— Work required —
If a line in the records below contains "agent", copy that line.

— Exercise inputs —
-*-

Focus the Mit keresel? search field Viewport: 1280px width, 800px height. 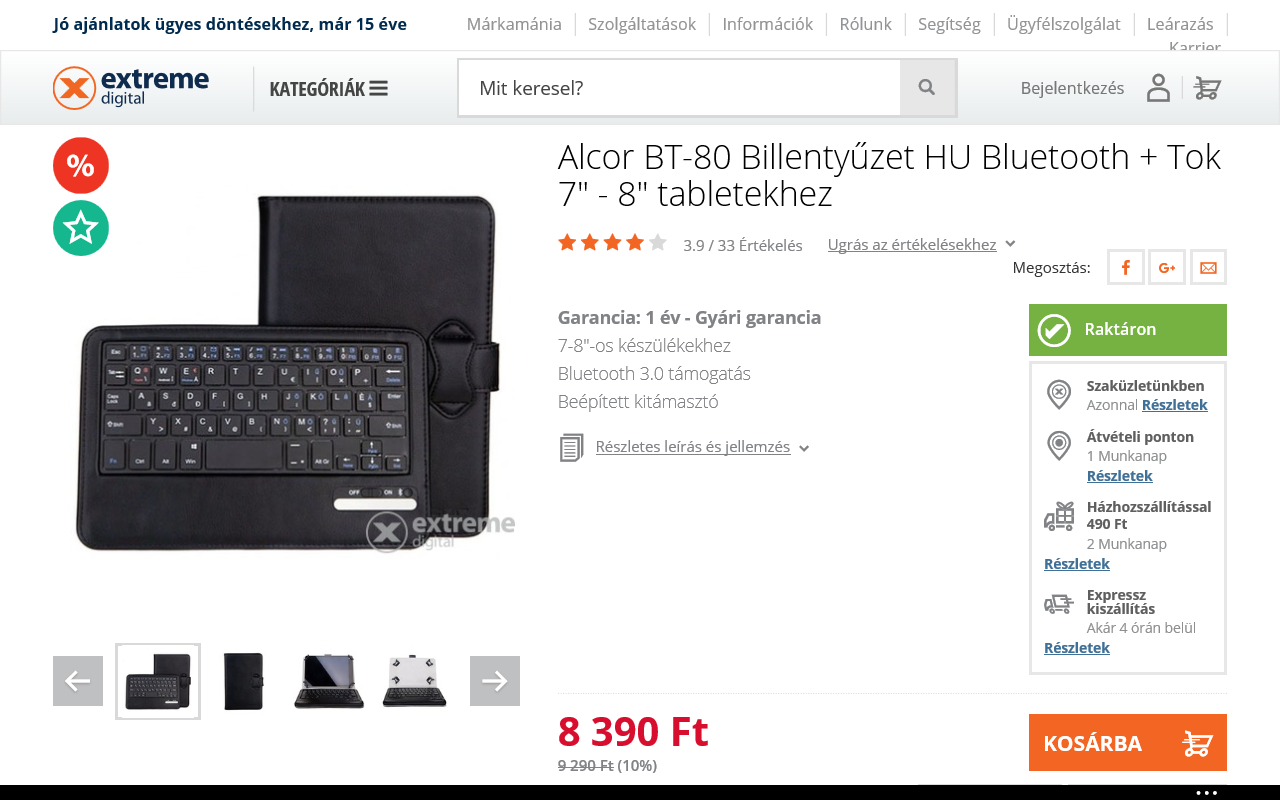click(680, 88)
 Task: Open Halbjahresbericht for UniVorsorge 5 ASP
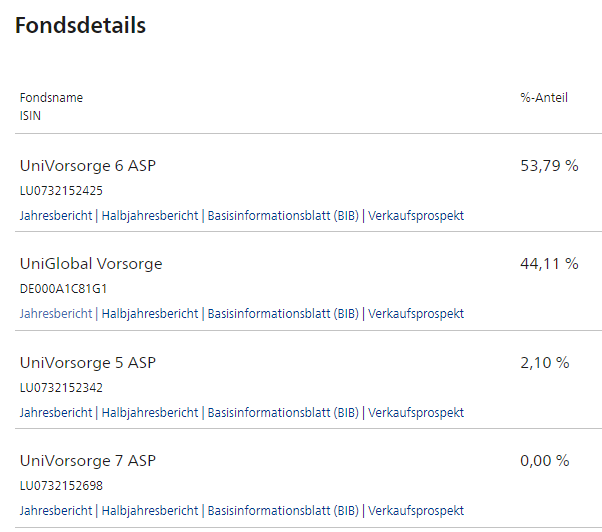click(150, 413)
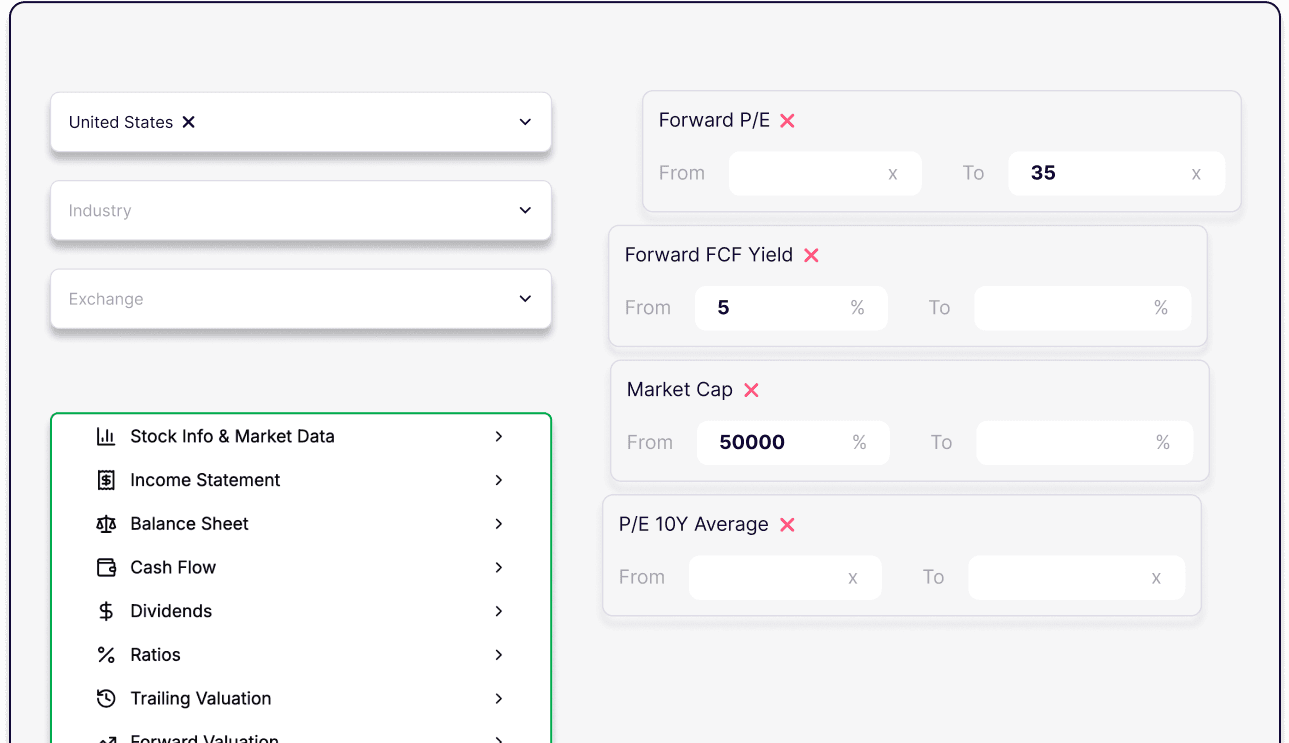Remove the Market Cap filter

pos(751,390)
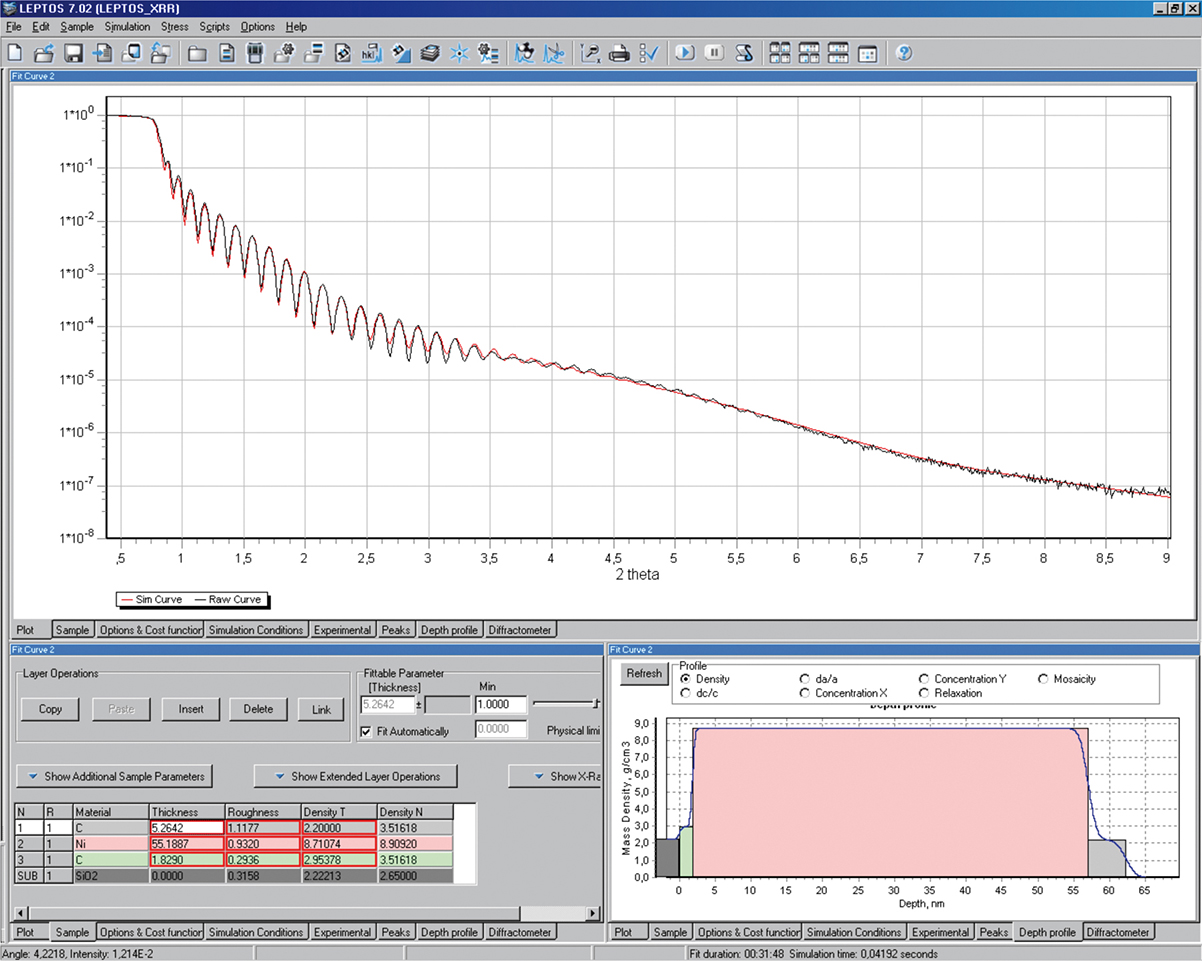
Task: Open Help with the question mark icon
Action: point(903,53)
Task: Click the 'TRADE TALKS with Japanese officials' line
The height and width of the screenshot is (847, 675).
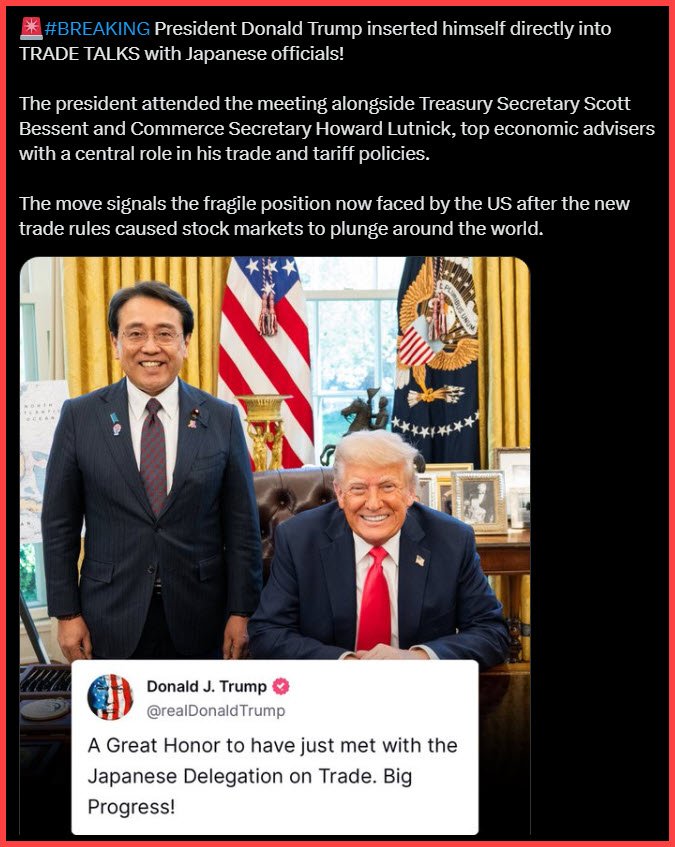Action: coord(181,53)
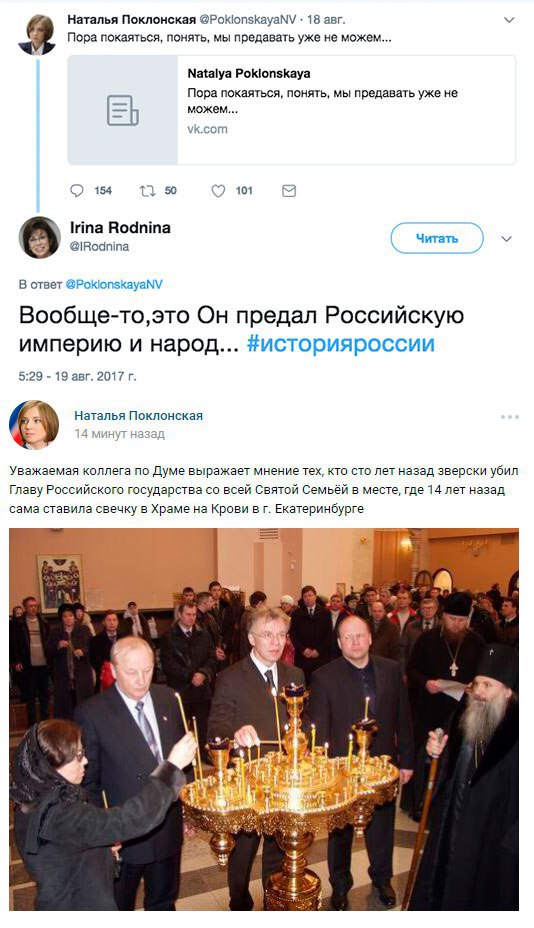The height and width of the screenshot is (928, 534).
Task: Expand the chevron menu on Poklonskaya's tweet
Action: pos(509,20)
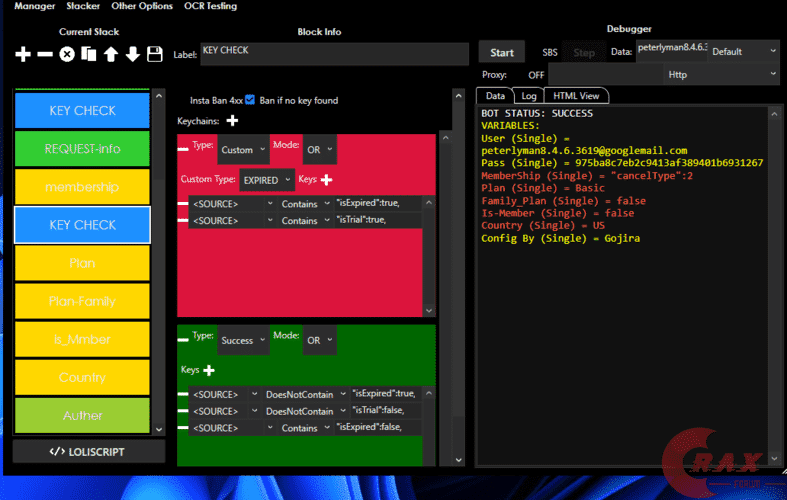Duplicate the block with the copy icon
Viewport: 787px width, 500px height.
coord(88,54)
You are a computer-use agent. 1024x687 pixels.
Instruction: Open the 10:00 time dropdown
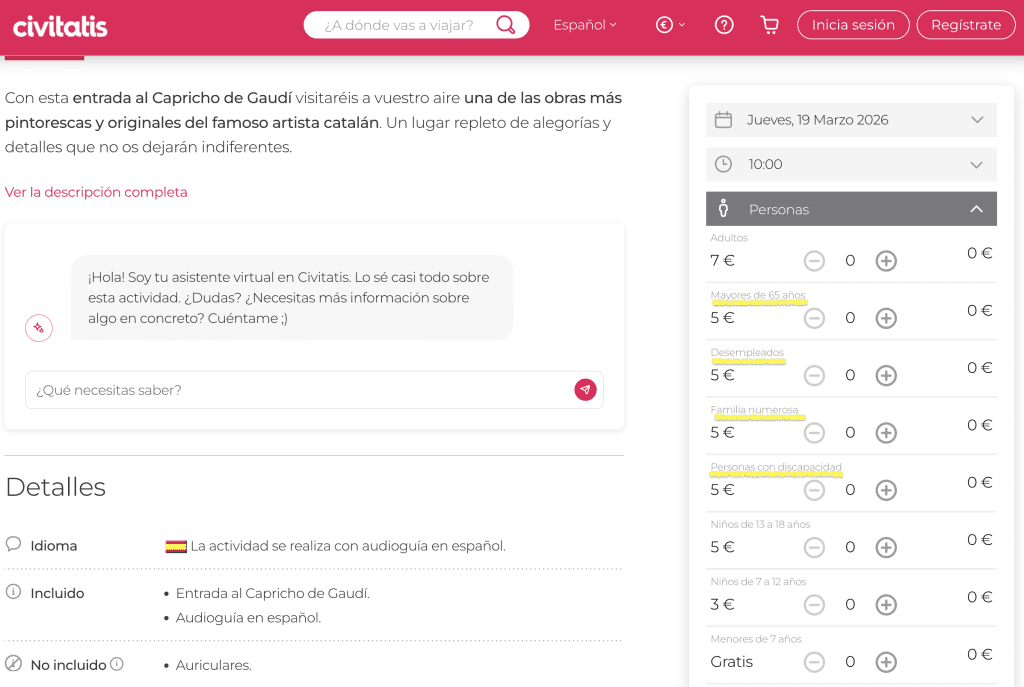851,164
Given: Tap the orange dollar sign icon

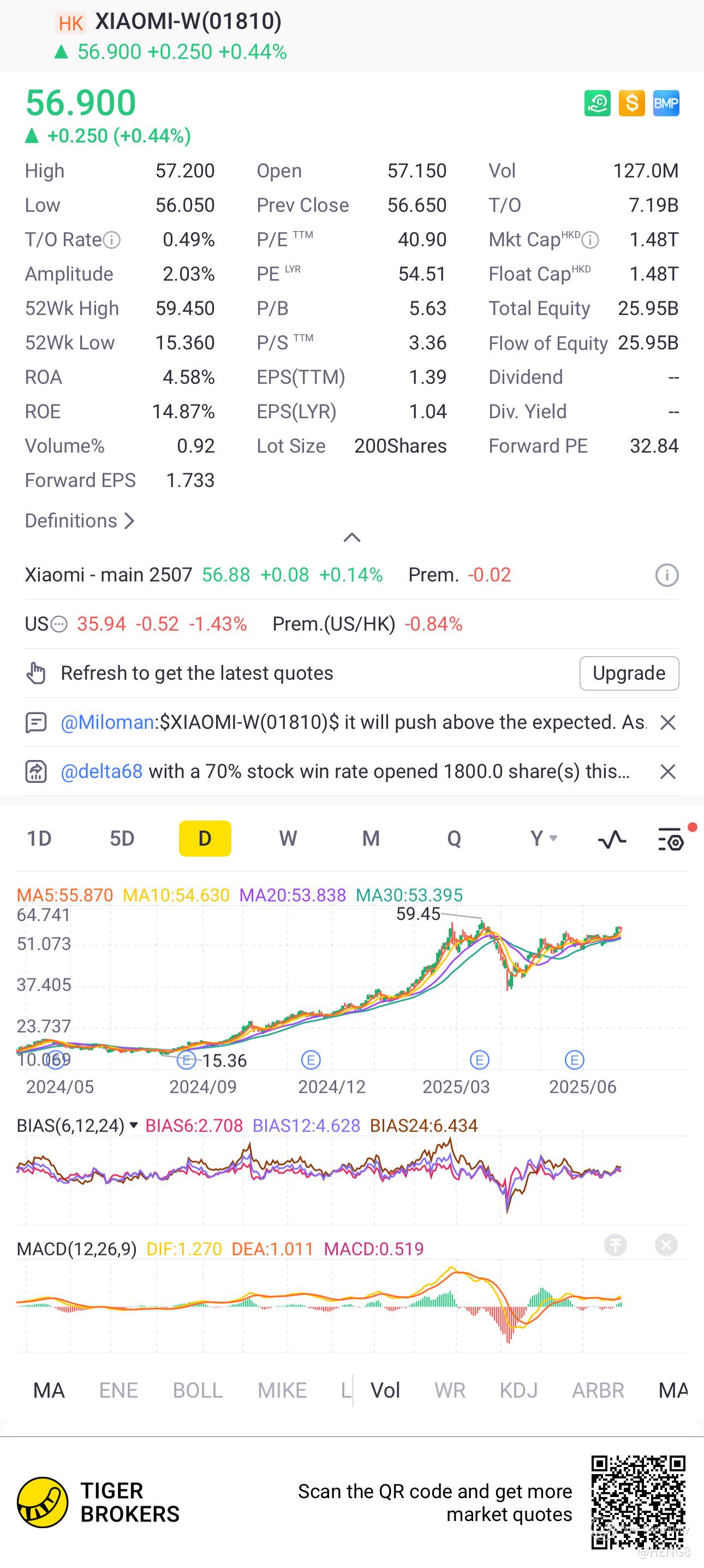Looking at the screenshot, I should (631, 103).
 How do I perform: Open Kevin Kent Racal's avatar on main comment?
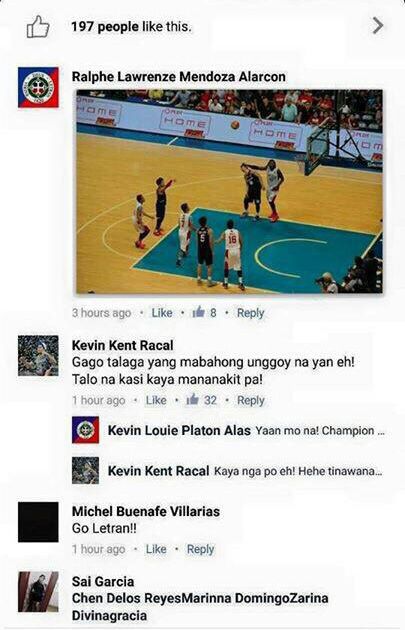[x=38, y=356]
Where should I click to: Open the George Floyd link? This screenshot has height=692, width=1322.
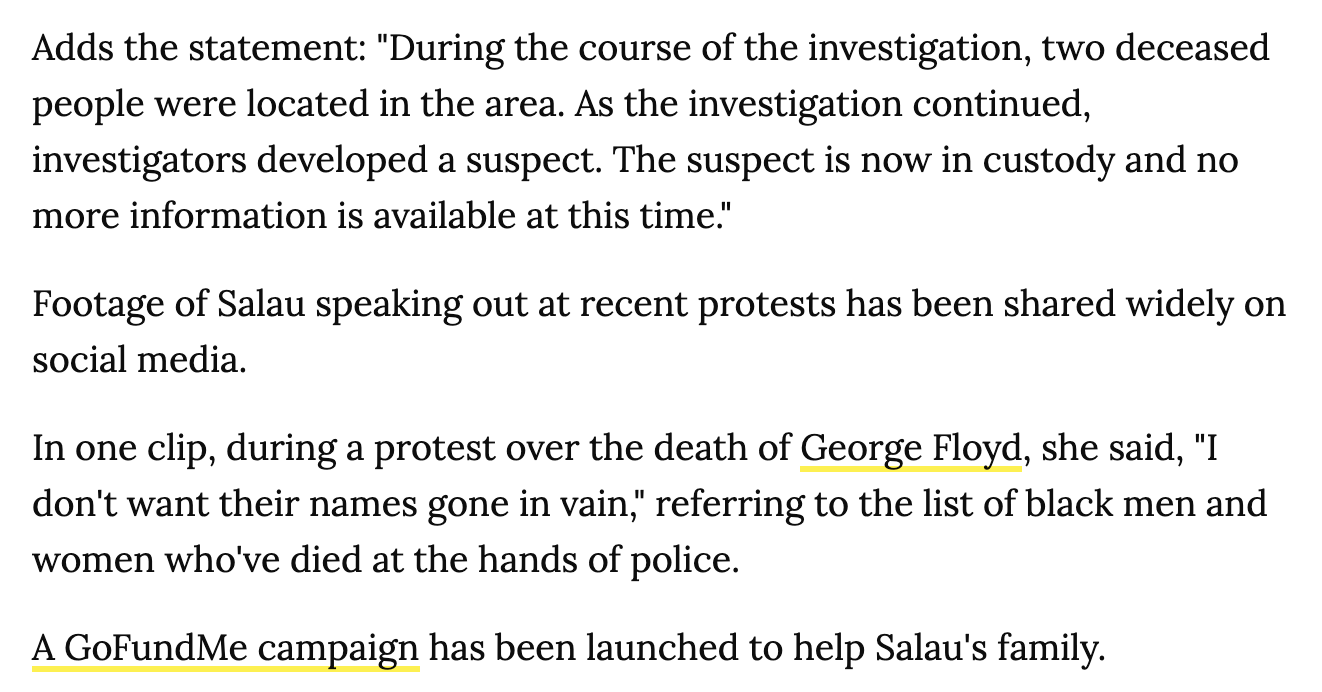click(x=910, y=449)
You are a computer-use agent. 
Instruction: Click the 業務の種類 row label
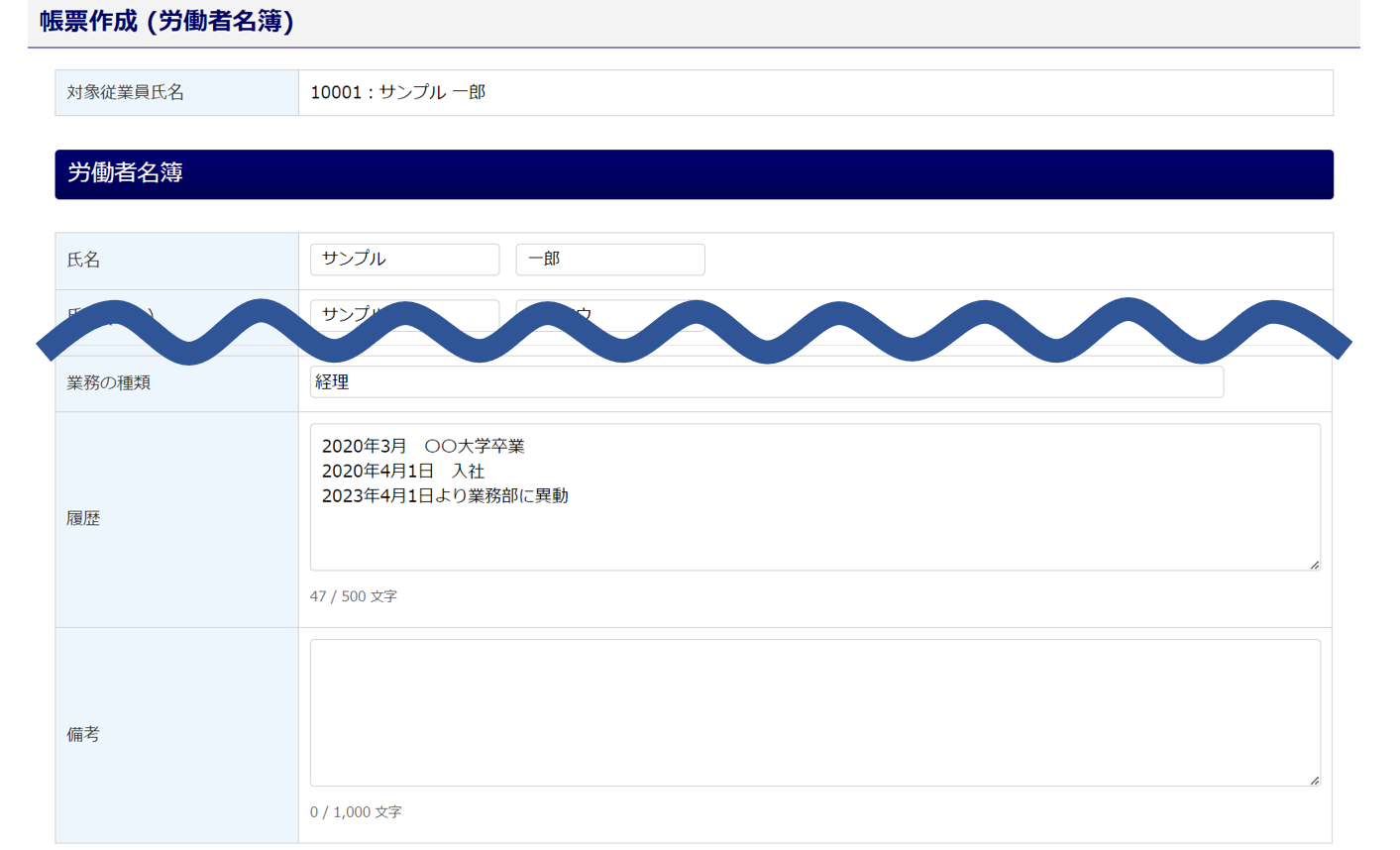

-*-

— Result of this task —
You are a computer-use agent. 1024x687 pixels.
You are a computer-use agent. 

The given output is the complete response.